§ Text der Seite:
Viel wird zu Recht den Zumutungen all der Transformationen der Gegenwart zugeschrieben: Globalisierung der Märkte, anonyme Rivalitäten, Digitalisierung, Verlust des sozialen Gewebes. Parallel wächst gleichwohl das Bewusstsein für Unrecht, historisches und aktuelles.

Gespaltene Gesellschaften und spaltende Politik

An sich ist das eine positive Entwicklung, doch wie komplex Prozesse sind, die Unrecht und Ungleichheit produzieren, das wird mangelhaft mitvermittelt. Viele sehen sich diskriminiert. Freundschaft? Nur mit den Meinen! Gegner? Stets die anderen. Auf so einer Basis haben es auch Staatenlenker leicht, die mit feindseliger Politik letztlich nur Schaden für ihre Bevölkerungen heraufbeschwören.

§ Gesammeltes Material:
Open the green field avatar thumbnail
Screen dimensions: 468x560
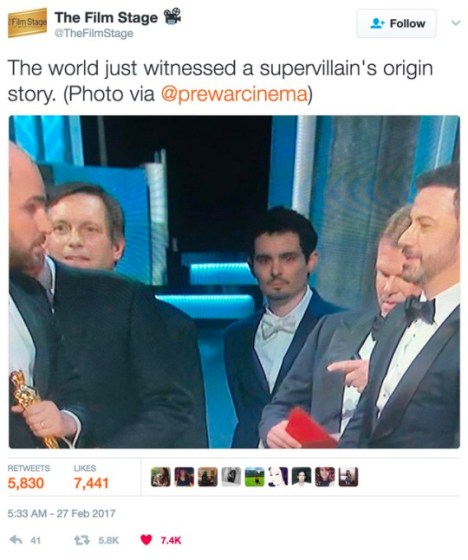[x=254, y=477]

§ Kurze Aufgabe:
Führ den Text über gespaltene Gesellschaften nach seinem letzten Satz weiter.

§ Antwort zur Übung:
Gestärkt werden sollten die universellen Vorstellungen von Freundschaft und Versöhnung. Dazu zählt Martin Luther Kings „I have a dream“, und Nelson Mandelas ausgestreckte Hand, die den Anfang dazu machte, jenseits von Hass ein System enormen Unrechts abzuschaffen. Solche Gesten lehren Freundschaft, die ihrem Namen gerecht wird.